Cultura

Algumas memórias de Judy Garland

Opinião de João Lopes.

João Lopes

Judy Garland nasceu há 100 anos — de “O Feiticeiro de Oz” a “Assim Nasce uma Estrela”, a sua história testemunha a idade de ouro de Hollywood.

Os sapatinhos vermelhos que Judy Garland usa em “O Feiticeiro de Oz” integram hoje a colecção de preciosidades expostas no coração de Hollywood, no Museu da Academia. Dirigido por Victor Fleming, esse filme de 1939, além de ser um símbolo universal da sua carreira, ilustra também uma conjuntura especialmente vigorosa dos grandes estúdios da costa Oeste dos EUA — consolidava-se o cinema sonoro e triunfava o esplendor do Technicolor.

Em qualquer caso, essa imagem juvenil de Garland — que se prolonga até ao maravilhoso “Meet Me in St.

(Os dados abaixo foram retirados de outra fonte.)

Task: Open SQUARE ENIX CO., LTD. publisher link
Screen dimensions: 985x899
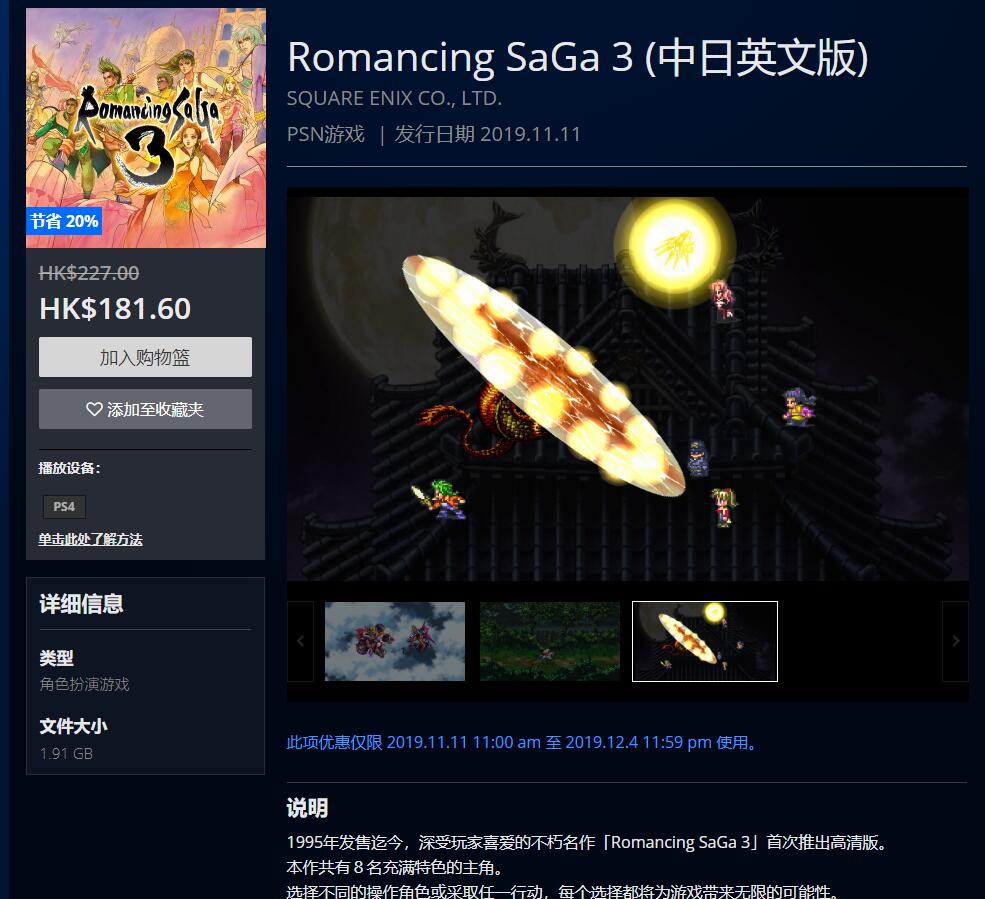Action: point(394,98)
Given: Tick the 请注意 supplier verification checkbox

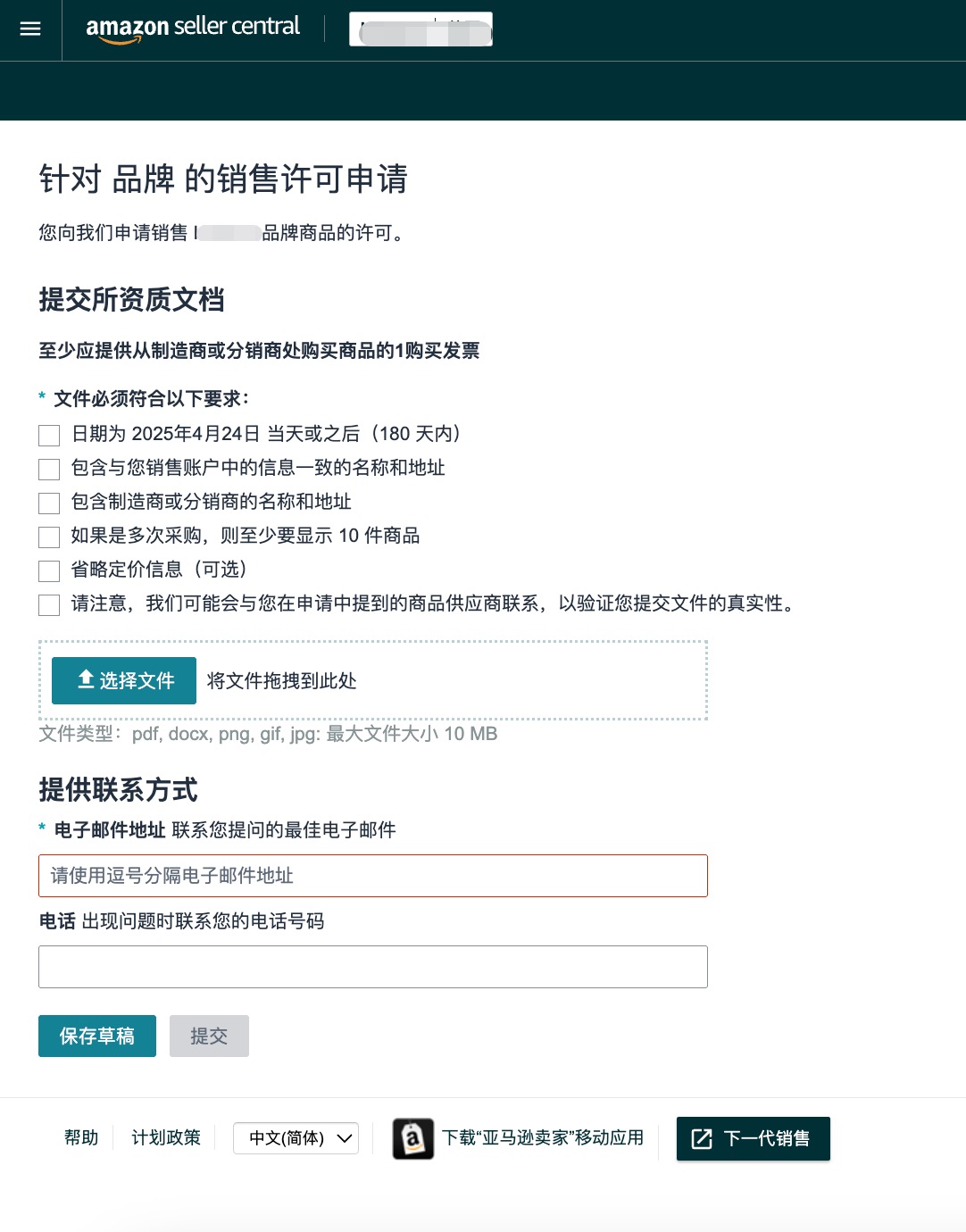Looking at the screenshot, I should pyautogui.click(x=49, y=605).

Louis/Não Há como a Nossa Casa” (1944), de Vincente Minnelli — está longe de ser suficiente para dar conta da riqueza de uma carreira tão invulgar quanto breve. Comemora-se agora o centésimo aniversário do seu nascimento (a 10 de junho de 2022), tendo falecido com apenas 47 anos (a 22 de junho de 1969), devido a uma overdose de barbitúricos.

Talvez se possa considerar que “The Clock/A Hora da Saudade” (1945), melodrama em que contracena com Robert Walker, de novo sob a direcção de Minnelli, define a idade adulta do seu trabalho. Aliás, importa não esquecer que foi com Minnelli, com quem foi casada, que Garland teve alguns dos momentos marcantes do seu trabalho, incluindo “O Pirata dos Meus Sonhos” (1948), com Gene Kelly, uma preciosidade muito esquecida do género musical (sem esquecer também que do casamento com Minnelli nasceu… Liza Minnelli).

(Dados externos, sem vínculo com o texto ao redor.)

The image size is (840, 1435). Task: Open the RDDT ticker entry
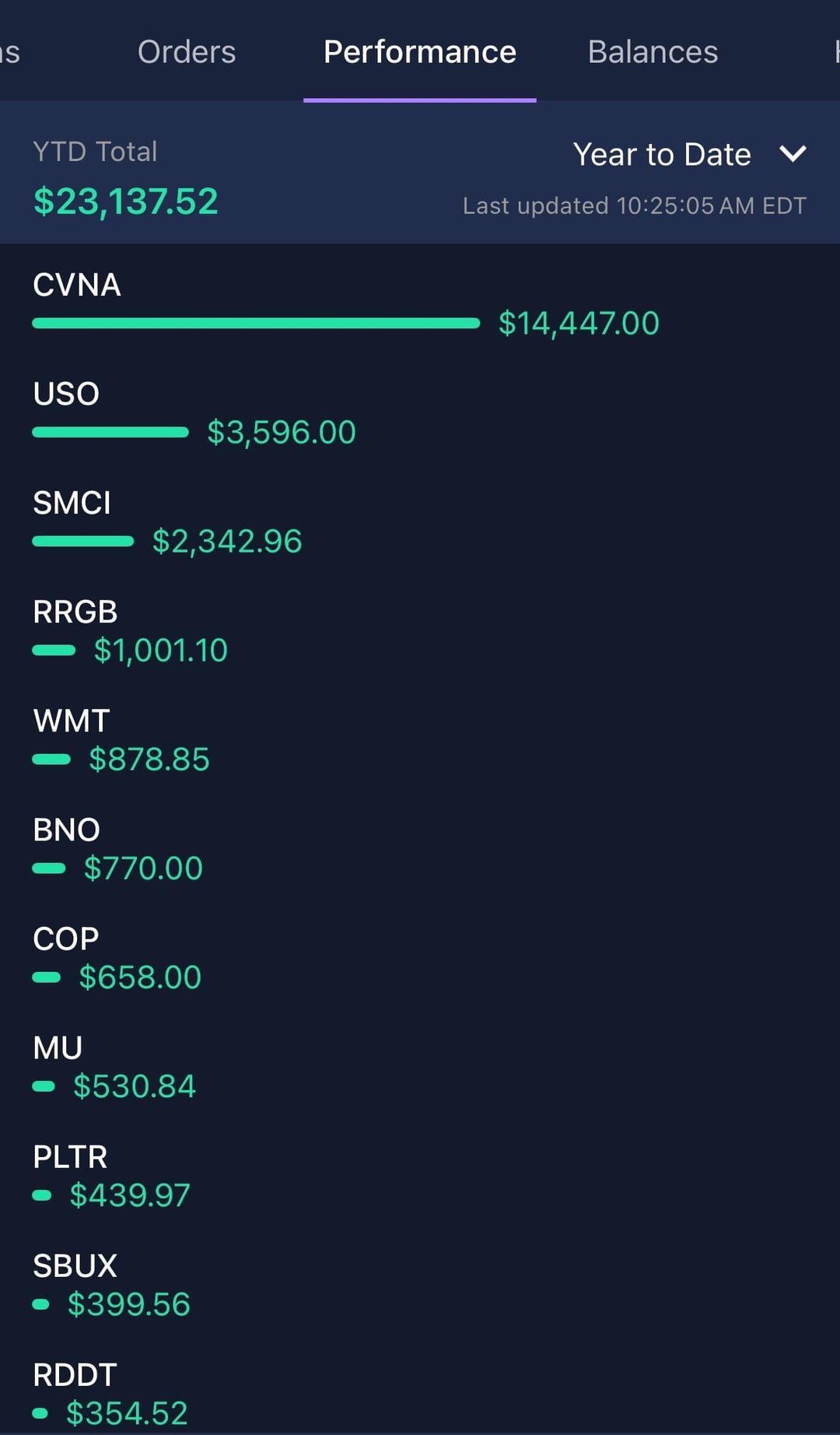tap(75, 1374)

Seja como for, é a versão de 1954 de “Assim Nasce uma Estrela”, de George Cukor, que espelha de forma especialmente intensa os seus sofisticados recursos dramáticos: mesmo não sendo uma narrativa auto-biográfica, isso não impediu que a trajectória da personagem interpretada por Garland fosse vistas como um eco paradoxal das convulsões da sua existência privada [trailer].

“O Julgamento de Nuremberga” (1961), de Stanley Kramer, sobre os crimes de guerra dos nazis, e “Uma Criança à Espera” (1963), de John Cassavetes, centrado numa instituição especializada em crianças com problemas de comunicação, são outros dois títulos emblemáticos do talento da actriz. Ver ou rever os seus filmes leva-nos a redescobrir a energia criativa de um tempo em que a produção de Hollywood ainda não estava dominada pelas lógicas financeiras e o marketing dos super-heróis.